I’ve missed you! And like you, I’m bummed we haven’t broken that hardest, highest glass ceiling, but I am increasingly optimistic more women and girls are thinking about running for office. I’ve been out on the campaign trail for lots of women candidates who support common ground, and it paid off. For the bright spots on our horizon, break out the good stuff – it’s time to celebrate!
P.S. Check out She Should Run – they have had 1,500 sign-ups for trainings for how to run for office.


President-elect Trump’s cabinet considerations

As President-elect Donald Trump considers his team, there are a number of strong, and some controversial, women reportedly on his short list. As there should be, because who runs the world? Exactly. If you’re curious which women he might appoint (you know I’m curious), here’s a list of potential candidates. Among familiar names, Trump’s campaign manager Kellyanne Conway has said she “will serve in whatever capacity I’m asked, where I feel like I can be most helpful.” To more women in the White House! *Raises glass*

I am personally having a very hard time looking at Sarah Palin and Pam Bondi. I was going to suggest moving them further down the list, but given that it is a magazine article – what can we say about these people and common ground.


Two glass ceilings smashed by down-ballot women

Let’s welcome some fresh(wo)men to politics. Say hello to Ilhan Omar, who will represent Minnesota in the House of Representatives, our country’s first Somali-American legislator.

In other down-ballot, glass-ceiling-shattering news, there’s a new sheriff in town (if you live in Jefferson County, Texas). Zena Stephens, the first black female Texas sheriff, was elected with 51.4% of the vote and will replace a 20-year veteran.


On Senate diversity: more is better, but this deserves celebration

For the first time, two female biracial senators have won Senate seats (side note: how did it take this long?). Tammy Duckworth, a half-Thai Illinois Democrat, flipped the seat and will replace Mark Kirk after winning 54.4% of the vote.

Out west, former California Attorney General Kamala Harris is something of a double first – the first California senator of Indian descent and the country’s first black female senator in nearly two decades.
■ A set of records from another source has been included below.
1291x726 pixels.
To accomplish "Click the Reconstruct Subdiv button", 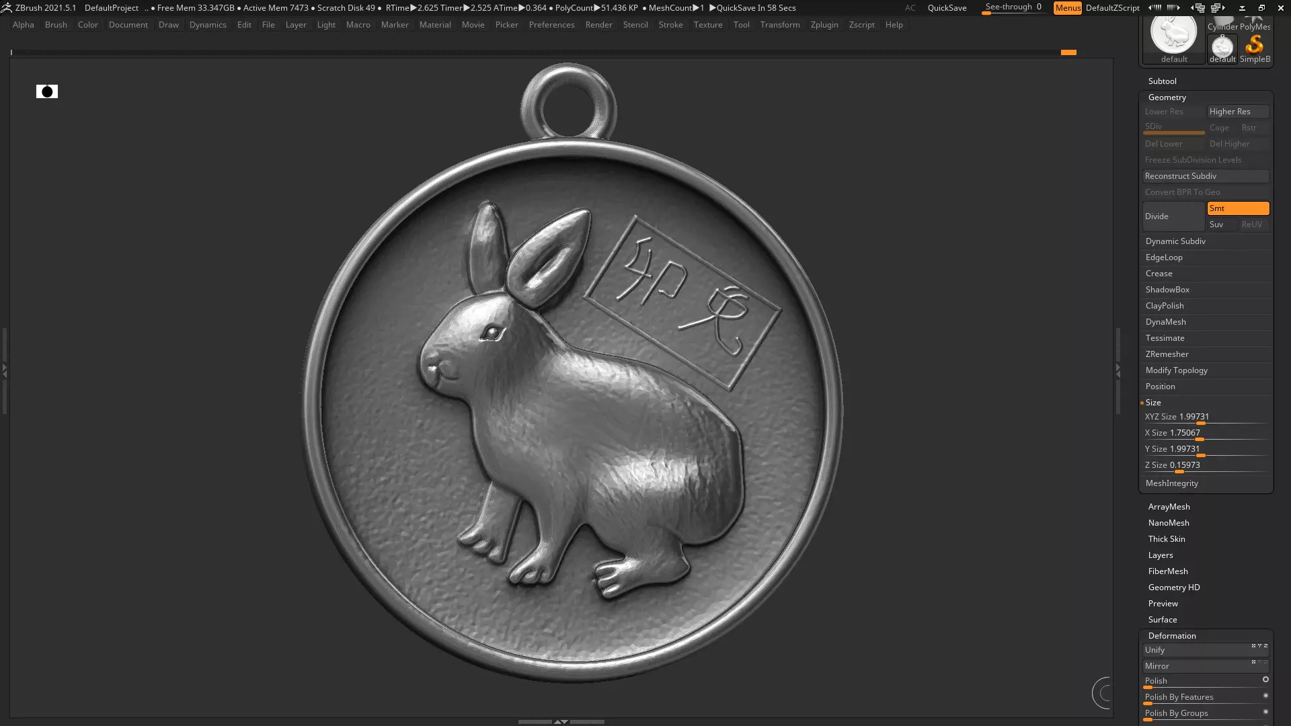I will click(1205, 176).
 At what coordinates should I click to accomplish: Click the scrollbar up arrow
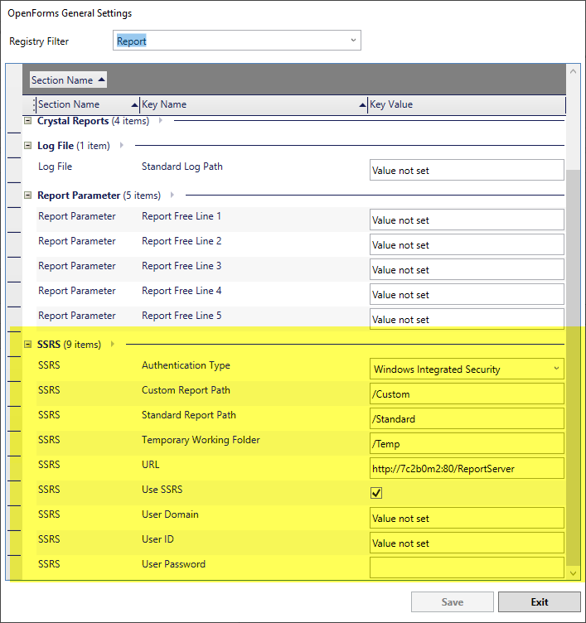573,72
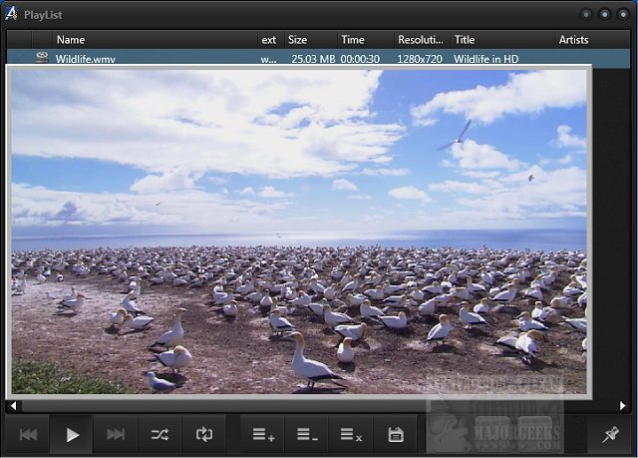Select the Wildlife.wmv playlist entry
Viewport: 638px width, 458px height.
[x=86, y=59]
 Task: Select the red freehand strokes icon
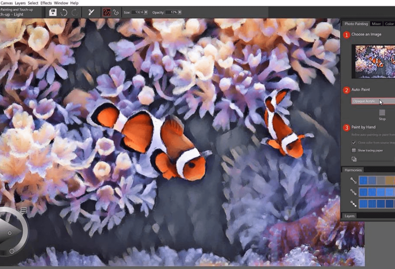point(106,12)
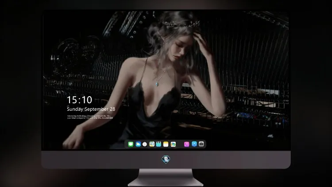Click the tiara on the woman's head
This screenshot has height=187, width=332.
tap(181, 24)
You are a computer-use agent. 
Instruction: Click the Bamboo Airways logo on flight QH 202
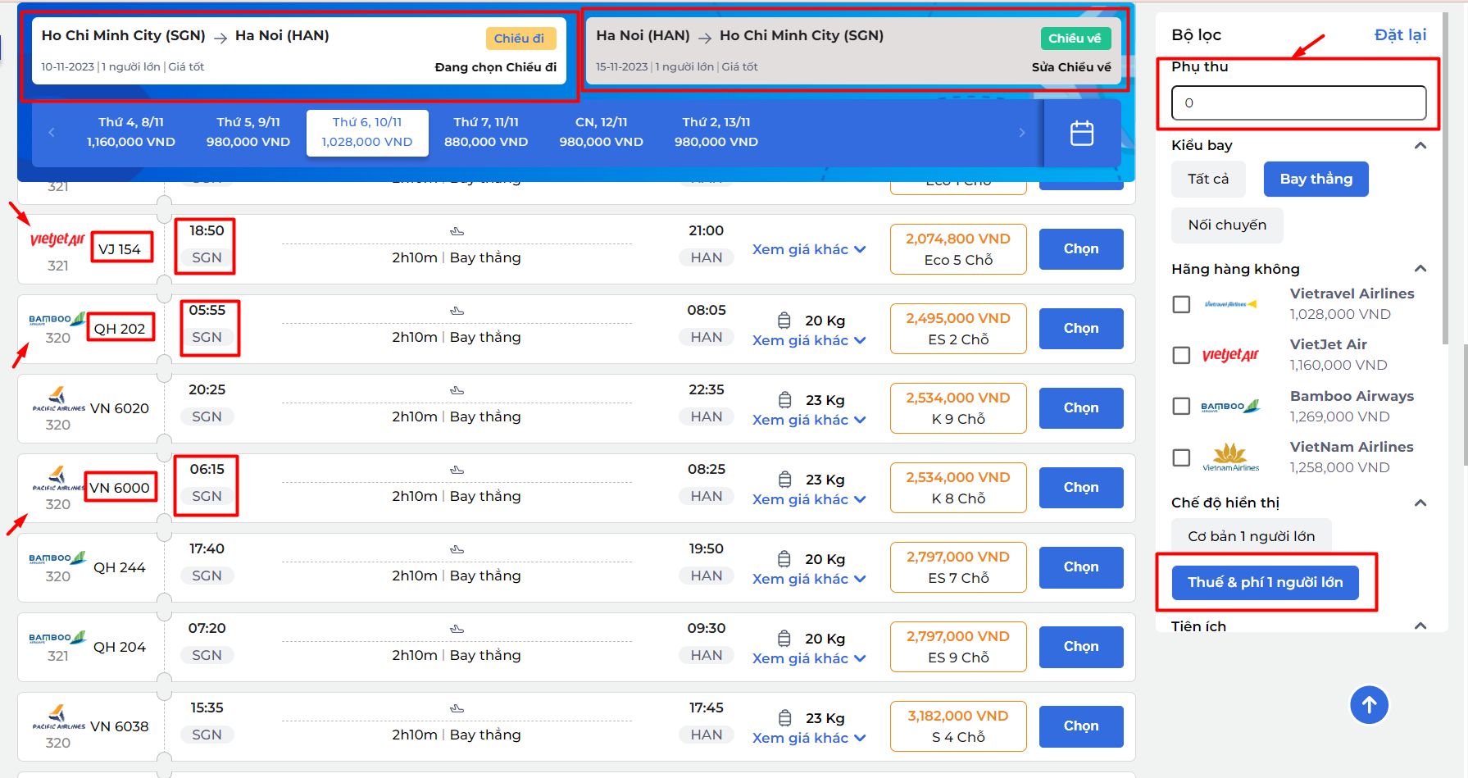click(57, 319)
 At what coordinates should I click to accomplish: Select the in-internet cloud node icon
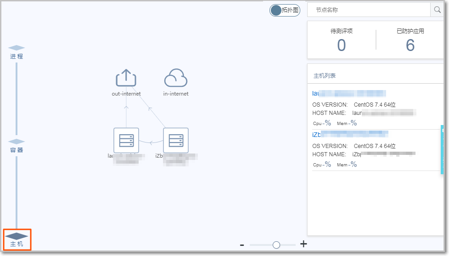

It’s about time! She will replace retiring Senate stalwart Barbara Boxer.

Another former Attorney General, Catherine Cortez Masto from Nevada, will fill the vacancy left by retiring minority leader Harry Reid. She becomes the first Latina senator.

While the number of women of color in the Senate quadrupled (from one to four), and women are only 21% of the Senate still means there’s plenty of room for improvement. Let’s get to it!


The House wins with eight of a kind

Better than a royal flush, eight new women were elected to the House. The fresh(wo)men include Liz Cheney (R-Wyoming), Nannette Barragan (D-California), Lisa Blunt (D-Delaware), Stephanie Murphy (D-Florida), Val Demmings (D-Florida), Carol Shea-Porter (D-New Hampshire), Claudia Tenney (R-New York), and Pramila Jayapal (D-Washington). Congress is now a little more diverse because of these wins, and I’m all in for that.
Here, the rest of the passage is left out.